Bu yolculuklardan sonra, yılbaşında, artık yerleşmeye karar verdi.

Ve Kennigton Road'ın yoksul çocuğu, 150.000 sterling ödeyerek, İsviçre'de Leman Gölü kıyısında, Corsier'deki eski Amerikan elçisine ait, 19. yüzyılda kalma bir malikaneyi satın aldı. 16. Louis stili mobilyalarla döşenmiş olan bu büyük köşkte, birçok antik eşya, müzelik tablolar, Azay porselenlerinden bir koleksiyon ve muhteşem bir kitaplık vardı.

Chaplin with family

Charlie Chaplin'in, sevgili karısı Oona ile, iki yılda bir sayısı artan çocukları ile, arada sırada kendisini ziyaret eden ve aralarında Churchill, Jean Cocteau, Ağa Han, Chou En Lai gibi ünlüler gibi konukları uzun ve sessiz yıllar geçirdiği bu "malikane"de günlük yaşamının ayrıntılarını bize sekreterlerinden biri, Isobel Peluz anlattı. New York'ta bir Kral filminin senaryo hazırlıklarına katılmak üzere angaje edilen, bir yıl sonra da çalışmanın ağırlığı ve paranın azlığı nedeniyle istifa edip Chaplin'i mahkemeye veren Peluz, şöyle diyor:    

"Bütün bir sabah çalışırdı Chaplin. Mutlak bir sessizlikte. Sessizliğe öyle dikkat ederdi ki, çocuklar penceresinin önünde oynayamazlar, üst kattaki salonda dolaşamazlardı. Sadece çocuklardan değil, köpek ve kedilerin ayağına dolaşmasından da hoşlanmazdı. Kedileri biraz daha fazla severdi. Bir de kokulardan, özellikle çiçek kokularından nefret ederdi. Odasında ve malikanesinde çiçek istemezdi. Onların kendisini boğduğuna inanırdı. Evinde "Büyük bir diktatör"dü. Her şeyle ilgilenir, en küçük detaylarla uğraşırdı. Çalışması yoğun, aralıksız, nefes aldırmayacak kadar hızlı, dramatik ve kusursuzdu. Hazırladığı ve düşündüğü her sahneyi oynardı. Derinlemesine anlamda bir komedyendi. Onun bir gün, şöminenin üstündeki saatin bronz sarkacına bir kadına sarılır gibi sarıldığını ve kırk kez "I love you... I love you.." dediğini hatırlıyorum. Ben de arkasından koşturarak bu kırk cümleyi stefano etmek zorundaydım. Sonra bahçeye fırlıyordu. Ben de ardından. Heyecanlı cümleler söylüyordu, tekrar şömineye ve sarkaca dönüyor, yeniden birçok kez "Seni seviyorum" diyor, ben de bütün bunları not ediyordum.

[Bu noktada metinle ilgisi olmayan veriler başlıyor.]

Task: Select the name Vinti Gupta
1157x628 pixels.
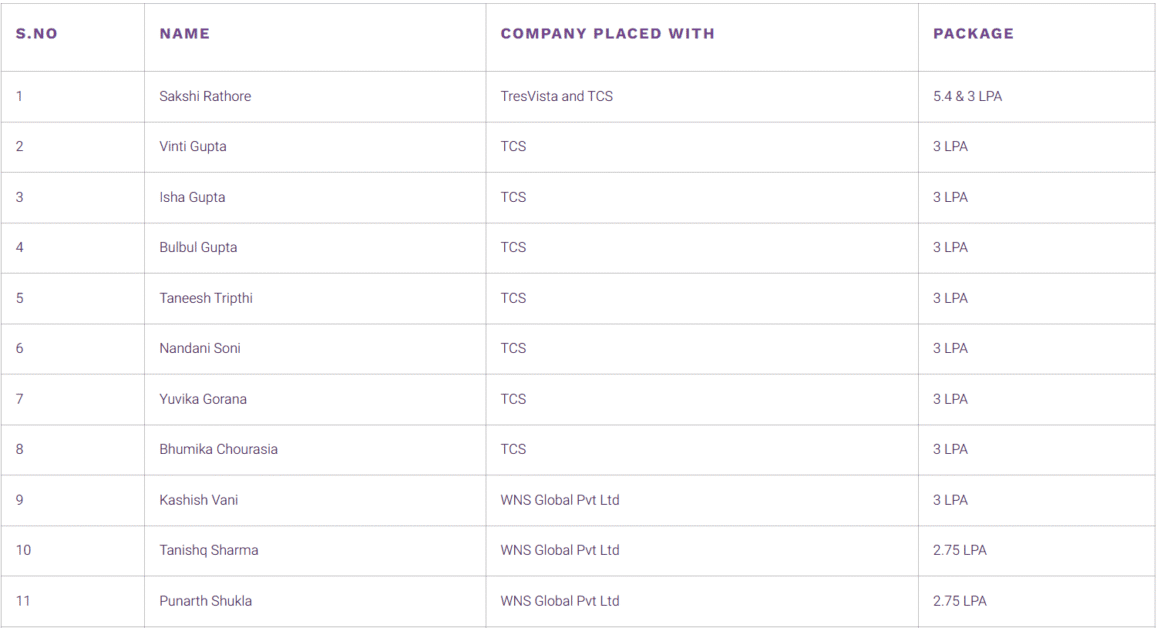Action: tap(193, 146)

Büyük sanatçının huzursuzluğu, tedirginliği, Oona'yı görünce sona ererdi. Corsier'de, Anoir le Ban Şatosu'nda geçirdikleri yıllar boyunca birbirlerine olan sevgileri hiçbir zaman eksilmedi. Chaplin 75 yaşındayken bile, birçok kez onları büyük salonda tutkuyla öpüşürken gördüm. Benim salona girdiğimi fark ettiklerinde bile hiç aldırmadılar."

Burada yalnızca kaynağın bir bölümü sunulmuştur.